In diesem Zusammenhang führt der Sachverständige u.a. aus:
„In der gutachterlichen Bewertung erscheint die Darstellung dieses Gespräches durch Dr. F. allerdings plausibel. Korrekt geht er auf die Fragen ein, beantwortet sie fachlich einwandfrei und es erscheint dem Gutachter auch plausibel, dass der Patient in Abwägung der Vor- und Nachteile sich gegen eine neoadjuvante Therapie aussprach. Aus der eigenen längeren Erfahrung im Umgang mit diesem Patienten-Klientel sei hervorgehoben, dass die letztliche Entscheidung über das Vorgehen der Patient selbst, im ausführlichen Gespräch mit dem behandelnden Arzt (in der Regel der Visceralchirurg) vor dem Hintergrund der Empfehlungen des Tumorboards und in Abwägung der in diesem ausführlichen Aufklärungsgespräches aufgeführten Risiken, Komplikationen und Alternativen fällt. So spielen dabei Faktoren, die auch psychologisch begründet sind, eine nicht unwesentliche Rolle, so wie der lange Zeitraum der Vorbehandlung bis es letztlich zur definitiven Tumorentfernung kommt, die zum Teil nicht unbeträchtlichen Nebenwirkungen der Vorbehandlung sowie befürchtete Komplikationen dann postoperativ. Im vorliegenden Fall sind es ggf. auch ökonomische Ängste…?“.

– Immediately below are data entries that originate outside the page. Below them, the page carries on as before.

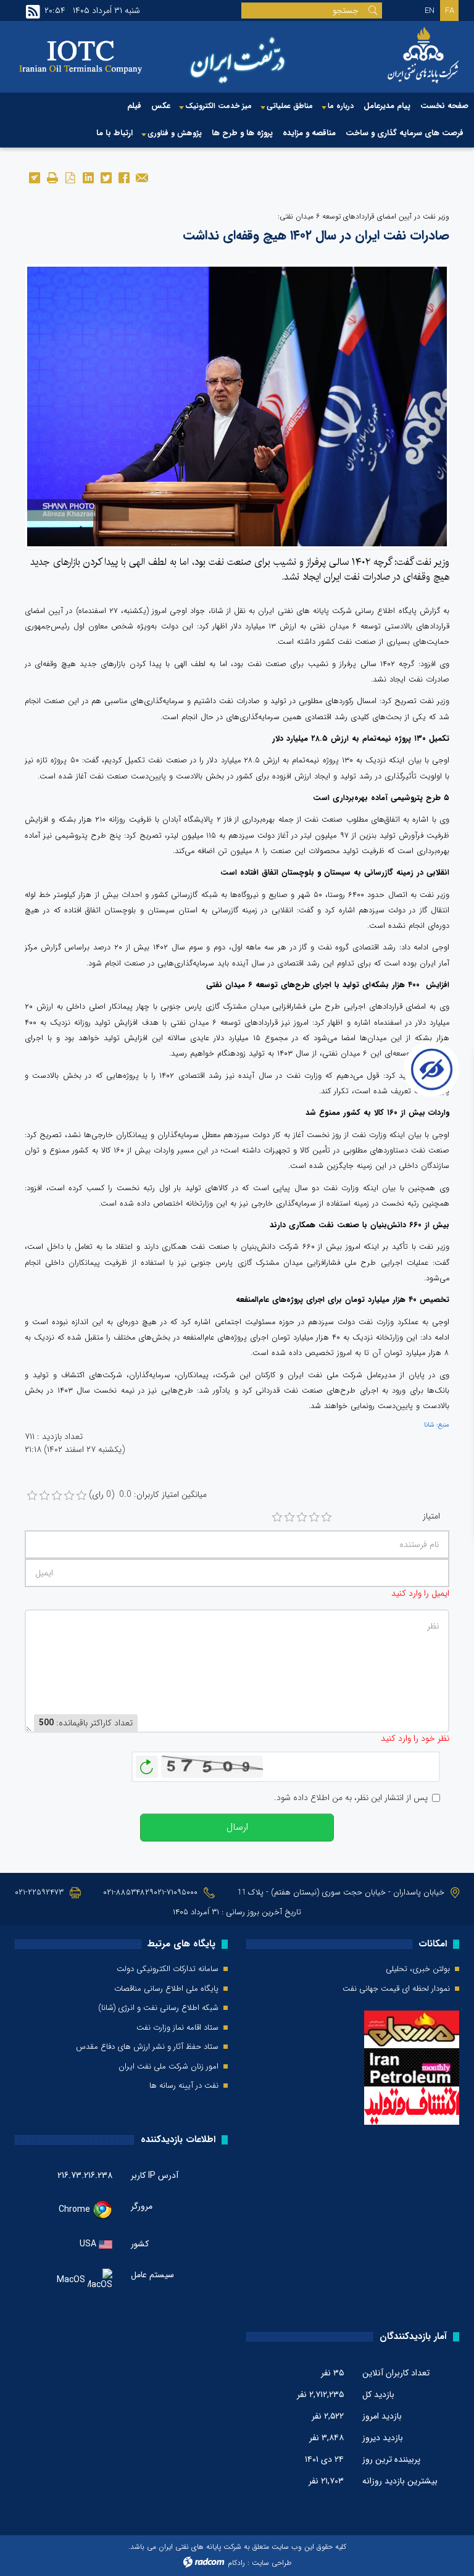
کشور (140, 2244)
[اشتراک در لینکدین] (87, 176)
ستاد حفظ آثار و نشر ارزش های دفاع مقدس (147, 2047)
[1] (277, 1517)
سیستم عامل (152, 2275)
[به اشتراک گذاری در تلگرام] (34, 176)
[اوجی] (237, 405)
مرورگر (141, 2206)
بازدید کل (378, 2394)
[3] (301, 1517)
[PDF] (70, 176)
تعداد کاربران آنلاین (396, 2373)
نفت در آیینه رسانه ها (183, 2086)
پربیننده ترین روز (391, 2459)
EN (429, 10)
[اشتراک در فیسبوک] (123, 176)
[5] (326, 1517)
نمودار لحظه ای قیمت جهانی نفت (396, 1989)
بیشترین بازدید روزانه (400, 2481)
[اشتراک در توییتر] (105, 176)
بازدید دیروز (382, 2438)
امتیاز (431, 1516)
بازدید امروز (382, 2416)
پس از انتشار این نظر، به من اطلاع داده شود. (351, 1797)
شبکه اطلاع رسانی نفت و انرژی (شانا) (158, 2008)
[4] (314, 1517)
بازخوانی (147, 1763)
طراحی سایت (271, 2563)
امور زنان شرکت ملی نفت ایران (168, 2067)
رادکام (236, 2563)
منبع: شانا (436, 1425)
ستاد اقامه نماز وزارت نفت (177, 2028)
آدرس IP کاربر (154, 2175)
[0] (32, 1495)
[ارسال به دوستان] (141, 176)
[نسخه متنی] (52, 176)
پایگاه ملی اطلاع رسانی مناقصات (166, 1989)
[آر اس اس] (33, 12)
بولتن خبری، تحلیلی (418, 1969)
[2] (289, 1517)
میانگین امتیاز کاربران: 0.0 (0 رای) (148, 1494)
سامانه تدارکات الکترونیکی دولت (167, 1969)
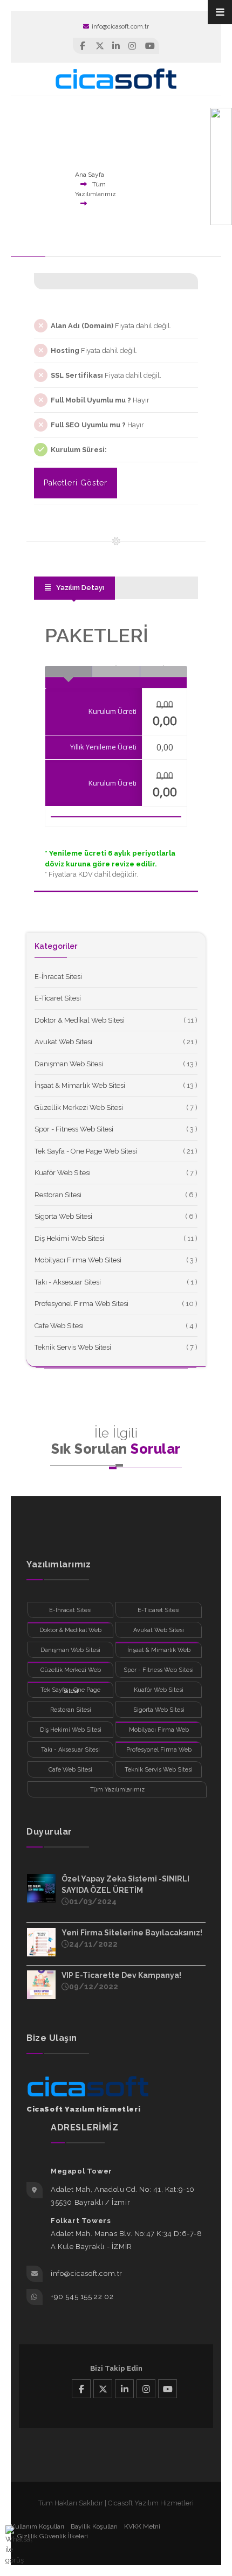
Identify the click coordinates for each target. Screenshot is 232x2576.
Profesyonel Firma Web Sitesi (81, 1304)
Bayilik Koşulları (94, 2526)
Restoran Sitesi (58, 1195)
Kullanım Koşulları (37, 2526)
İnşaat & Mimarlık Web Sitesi (80, 1085)
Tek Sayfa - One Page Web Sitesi (86, 1151)
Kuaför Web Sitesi (63, 1173)
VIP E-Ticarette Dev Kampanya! (121, 1975)
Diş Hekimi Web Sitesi (69, 1238)
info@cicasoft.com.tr (120, 26)
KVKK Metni (142, 2526)
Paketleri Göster (75, 482)
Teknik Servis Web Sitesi (73, 1347)
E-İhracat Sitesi (58, 977)
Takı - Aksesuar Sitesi (68, 1282)
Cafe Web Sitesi (59, 1326)
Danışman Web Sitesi (69, 1064)
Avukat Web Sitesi (63, 1042)
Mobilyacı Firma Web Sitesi (78, 1260)
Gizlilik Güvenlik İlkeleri (52, 2536)
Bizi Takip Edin (116, 2368)
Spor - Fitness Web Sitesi (74, 1129)
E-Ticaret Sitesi (58, 998)
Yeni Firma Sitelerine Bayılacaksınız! (132, 1932)
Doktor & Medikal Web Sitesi (80, 1020)
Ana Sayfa (89, 174)
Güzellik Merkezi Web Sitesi (79, 1107)
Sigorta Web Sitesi (63, 1216)
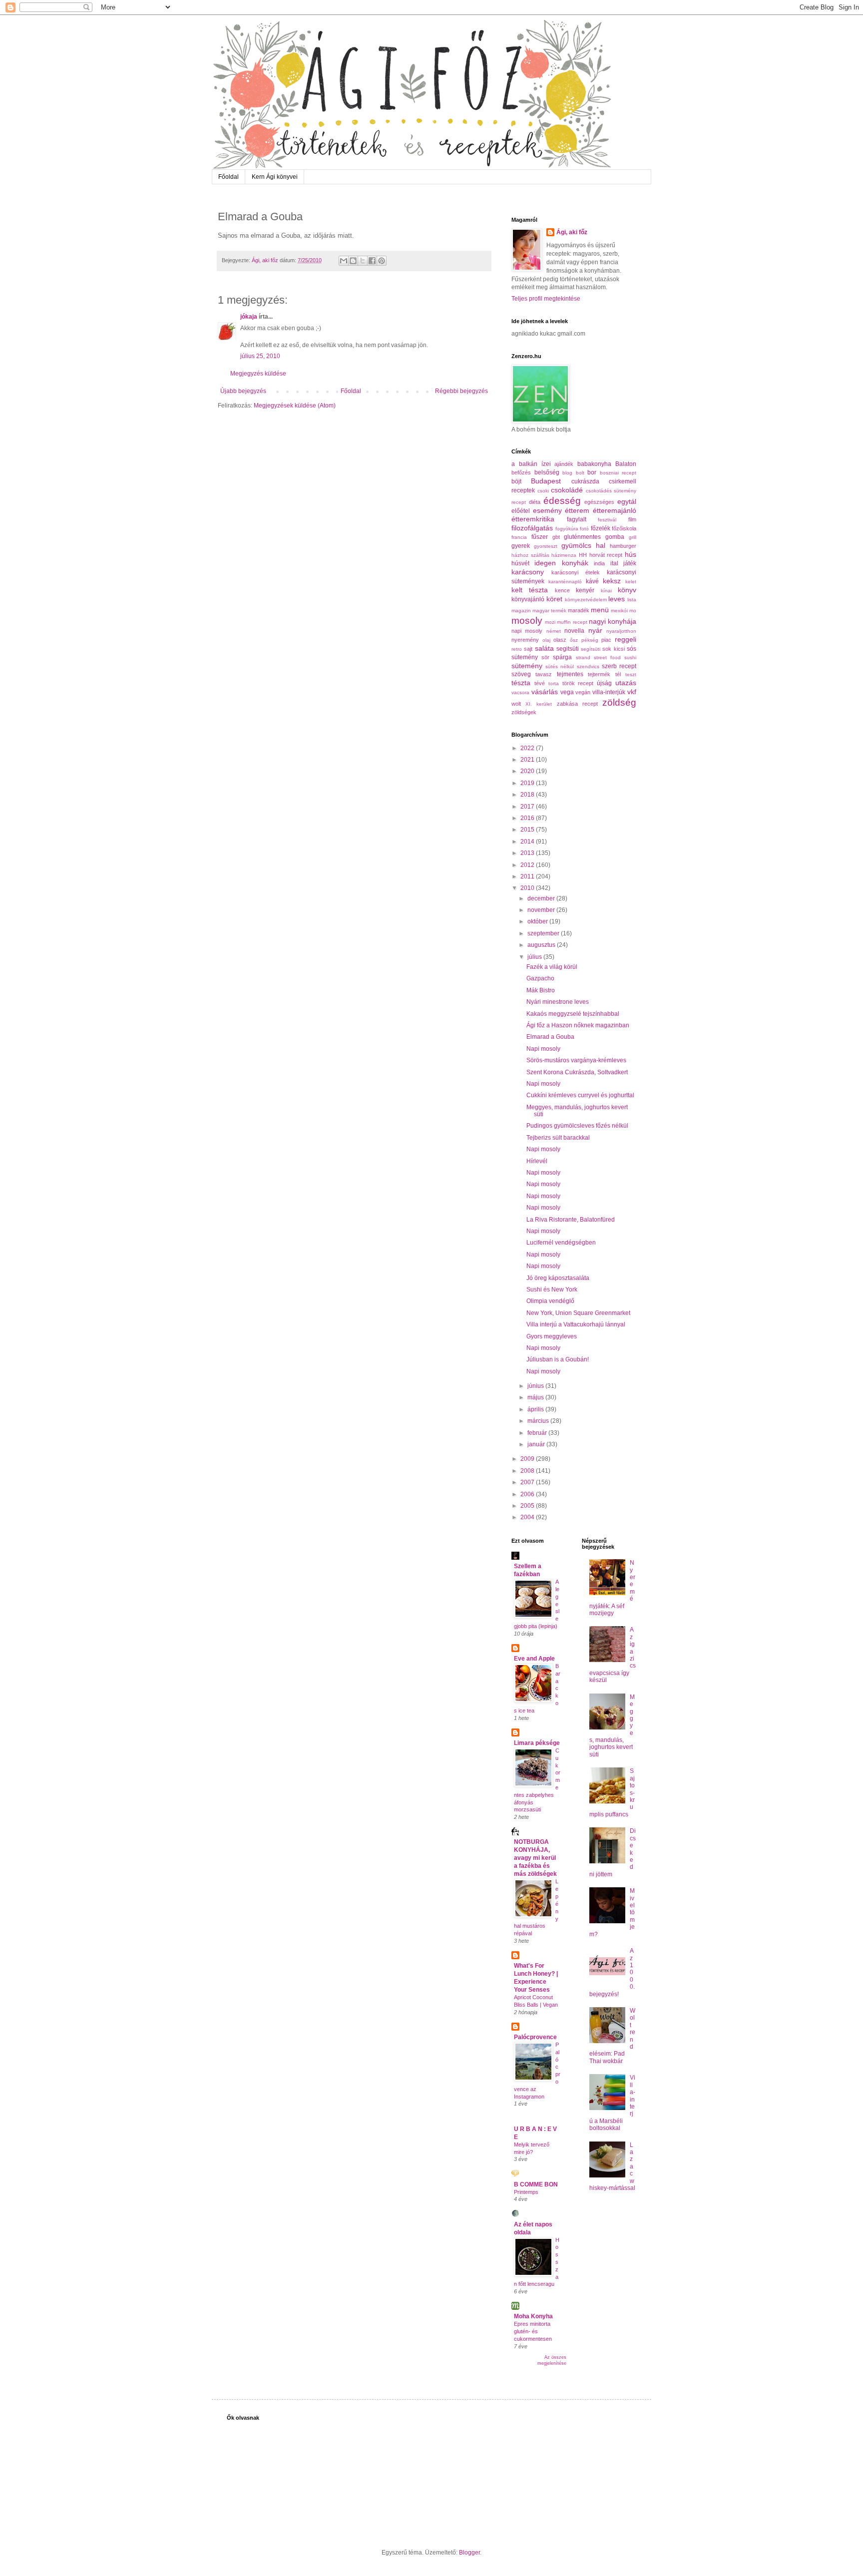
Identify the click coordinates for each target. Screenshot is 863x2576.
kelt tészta (529, 590)
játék (629, 563)
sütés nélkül (559, 666)
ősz (574, 640)
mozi (550, 622)
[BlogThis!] (353, 261)
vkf (631, 692)
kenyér (585, 590)
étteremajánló (614, 510)
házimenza (563, 555)
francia (519, 537)
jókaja (248, 316)
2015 (528, 829)
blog (567, 472)
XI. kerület (538, 704)
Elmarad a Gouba (550, 1036)
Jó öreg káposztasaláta (557, 1278)
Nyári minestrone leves (557, 1001)
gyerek (520, 545)
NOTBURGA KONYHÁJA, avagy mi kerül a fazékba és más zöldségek (535, 1857)
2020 (528, 771)
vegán (582, 692)
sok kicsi (613, 649)
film (632, 519)
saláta (544, 648)
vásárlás (544, 692)
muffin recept (572, 622)
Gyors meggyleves (551, 1336)
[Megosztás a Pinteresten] (382, 261)
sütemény (526, 666)
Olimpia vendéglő (550, 1300)
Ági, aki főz (571, 232)
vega (567, 692)
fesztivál (607, 519)
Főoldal (228, 176)
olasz (559, 640)
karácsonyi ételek (575, 572)
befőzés (521, 472)
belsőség (546, 472)
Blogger (469, 2552)
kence (562, 590)
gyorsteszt (545, 546)
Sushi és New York (551, 1289)
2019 (528, 783)
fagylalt (576, 519)
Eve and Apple (534, 1658)
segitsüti (567, 648)
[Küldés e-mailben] (344, 261)
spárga (562, 657)
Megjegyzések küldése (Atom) (295, 405)
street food (607, 657)
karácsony (527, 572)
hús (630, 554)
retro (516, 649)
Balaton (625, 463)
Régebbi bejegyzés (461, 391)
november (541, 909)
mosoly (526, 620)
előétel (520, 510)
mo (632, 610)
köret (554, 599)
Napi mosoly (543, 1048)
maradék (578, 610)
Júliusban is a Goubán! (557, 1359)
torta (553, 683)
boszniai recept (618, 472)
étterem (577, 510)
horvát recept (606, 555)
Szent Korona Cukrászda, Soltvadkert (577, 1072)
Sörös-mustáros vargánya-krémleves (576, 1060)
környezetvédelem (586, 599)
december (541, 898)
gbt (556, 537)
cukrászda (585, 481)
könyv (627, 590)
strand (583, 657)
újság (604, 683)
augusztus (542, 944)
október (538, 921)
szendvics (588, 666)
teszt (630, 674)
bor (591, 472)
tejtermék (599, 674)
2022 (528, 748)
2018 (528, 794)
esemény (547, 510)
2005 (528, 1505)
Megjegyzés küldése (258, 373)
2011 (528, 876)
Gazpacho (540, 978)
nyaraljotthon (621, 631)
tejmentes (570, 674)
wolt (516, 704)
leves (616, 599)
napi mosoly (526, 631)
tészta (520, 683)
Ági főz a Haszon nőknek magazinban (577, 1025)
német (553, 631)
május (536, 1397)
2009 (528, 1458)
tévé (539, 683)
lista (631, 599)
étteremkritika (532, 519)
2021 (528, 759)
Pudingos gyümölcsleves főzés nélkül (577, 1125)
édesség (562, 500)
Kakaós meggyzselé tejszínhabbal (572, 1013)
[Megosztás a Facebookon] (372, 261)
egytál (626, 501)
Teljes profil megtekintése (545, 298)
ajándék (563, 464)
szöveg (521, 674)
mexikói (619, 610)
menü (600, 610)
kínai (606, 590)
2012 (528, 864)
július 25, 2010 (260, 356)
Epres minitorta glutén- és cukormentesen (533, 2331)
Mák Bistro (540, 990)
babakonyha (594, 463)
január (536, 1444)
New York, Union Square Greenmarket (578, 1312)
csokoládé (567, 490)
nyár (595, 630)
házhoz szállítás (530, 555)
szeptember (544, 933)
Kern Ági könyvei (275, 176)
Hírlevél (536, 1161)
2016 (528, 818)
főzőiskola (624, 528)
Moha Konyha (533, 2316)
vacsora (520, 692)
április (536, 1409)
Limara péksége (537, 1742)
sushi (630, 657)
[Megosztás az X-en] (363, 261)
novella (574, 630)
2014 (528, 841)
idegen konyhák (561, 563)
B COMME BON (536, 2184)
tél (618, 674)
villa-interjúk (608, 692)
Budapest (546, 481)
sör (545, 657)
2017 (528, 806)
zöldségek (523, 712)
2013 (528, 853)
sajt (528, 649)
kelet (630, 581)
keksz (612, 581)
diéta (534, 502)
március (538, 1420)
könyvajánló (527, 599)
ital (614, 563)
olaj (546, 640)
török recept (578, 683)
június (536, 1385)
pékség (589, 640)
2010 (528, 887)
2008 (528, 1470)
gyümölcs (576, 545)
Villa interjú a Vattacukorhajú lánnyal (575, 1324)
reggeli (625, 639)
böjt (516, 481)
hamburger (623, 546)
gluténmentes (582, 536)
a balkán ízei (531, 463)
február (537, 1432)
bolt (580, 472)
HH (583, 555)
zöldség (619, 702)
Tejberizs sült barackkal (558, 1137)
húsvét (520, 563)
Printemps (526, 2192)
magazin (521, 610)
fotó (584, 528)
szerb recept (619, 666)
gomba (614, 536)
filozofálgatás (532, 528)
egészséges (599, 502)
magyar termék (549, 610)
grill (632, 537)
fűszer (539, 536)
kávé (592, 581)
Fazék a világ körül (551, 966)
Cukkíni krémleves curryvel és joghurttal (580, 1095)
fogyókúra (566, 528)
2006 (528, 1494)
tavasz (543, 674)
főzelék (600, 528)
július (535, 956)
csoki (543, 490)
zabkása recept (577, 704)
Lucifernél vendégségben (561, 1242)
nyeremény (525, 640)
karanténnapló (565, 581)
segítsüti (590, 649)
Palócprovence (535, 2037)
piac (606, 640)
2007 (528, 1482)
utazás (625, 683)
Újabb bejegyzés (243, 391)
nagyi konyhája (612, 621)
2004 (528, 1517)
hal (600, 545)
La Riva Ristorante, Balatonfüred (570, 1219)
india (599, 563)
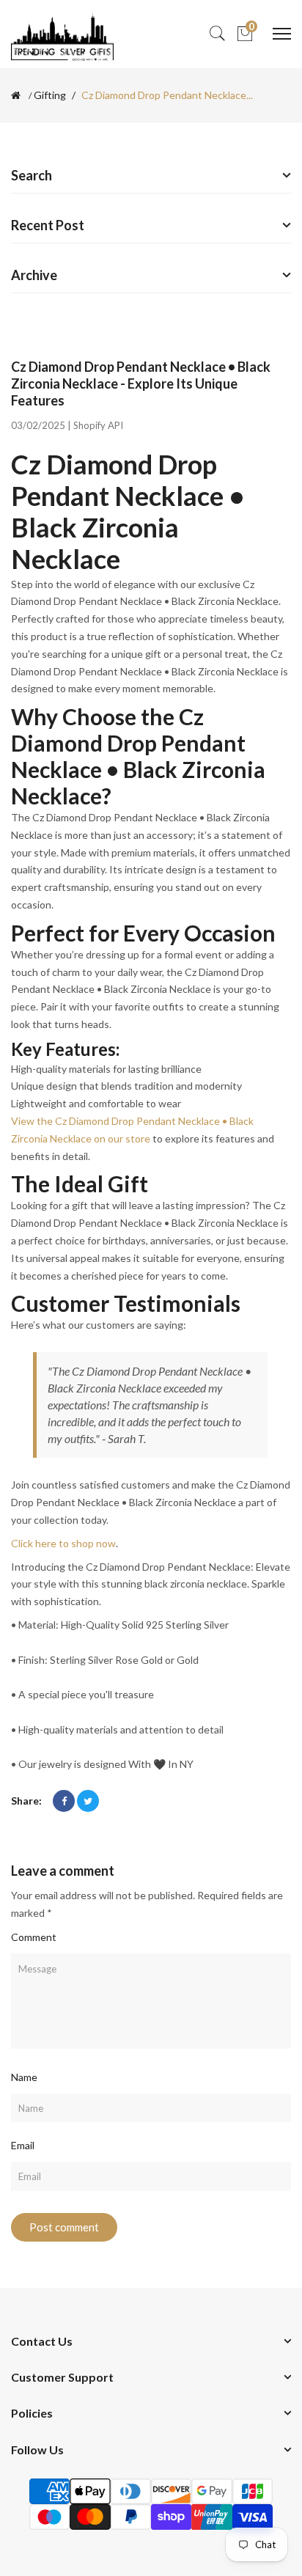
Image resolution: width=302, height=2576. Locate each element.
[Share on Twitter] (88, 1801)
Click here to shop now (63, 1543)
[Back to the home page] (16, 95)
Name (24, 2077)
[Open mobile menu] (282, 34)
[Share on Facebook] (64, 1801)
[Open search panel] (216, 34)
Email (22, 2145)
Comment (33, 1937)
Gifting (50, 95)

Mit diesen Ausführungen ist der Sachverständige nicht nur über die Beantwortung der Beweisfrage zur hinreichenden Dokumentation aus medizinischer Sicht hinausgegangen, die er bereits negativ beantwortet hatte. Er hat in diesem Zusammenhang eigene Überlegungen zum Beklagtenvortrag zum Gesprächsverlauf im Rechtsstreit angestellt und zu erkennen gegeben, dass er diesem Glauben schenkt. Dabei hat er sich auf eigene Erfahrungen mit einer Patientengruppe gestützt, der er offensichtlich den Kläger zuordnet und Mutmaßungen zu weiteren Motiven des Klägers angestellt (psychologischen wie ökonomischen). Letztlich handelt es sich dabei um die Würdigung einer Zeugenaussage, die der behandelnde Arzt Dr. F. noch gar nicht abgegeben hat. Diese Positionierung des Sachverständigen greift in das Neutralitätsgefüge des Rechtsstreits ein. Dass der Sachverständige ohne Anknüpfungspunkt im Beweisbeschluss dem Gericht nachdrücklich Begründungsansätze dafür übermittelt, warum die Beklagtendarstellung eines nicht dokumentierten Patientengespräches zutreffend sein dürfe, kann – unabhängig von der Frage einer tatsächlichen Befangenheit – die Sorge des Klägers rechtfertigen, der Sachverständige habe an dieser Stelle den ihm zukommenden neutralen Bereich genau zwischen beiden Prozessparteien zu Gunsten einer Seite und damit zu Lasten der anderen Seite verlassen mit möglichen Auswirkungen für seine sachbezogenen Ausführungen. Damit erweist sich der Befangenheitsantrag als begründet.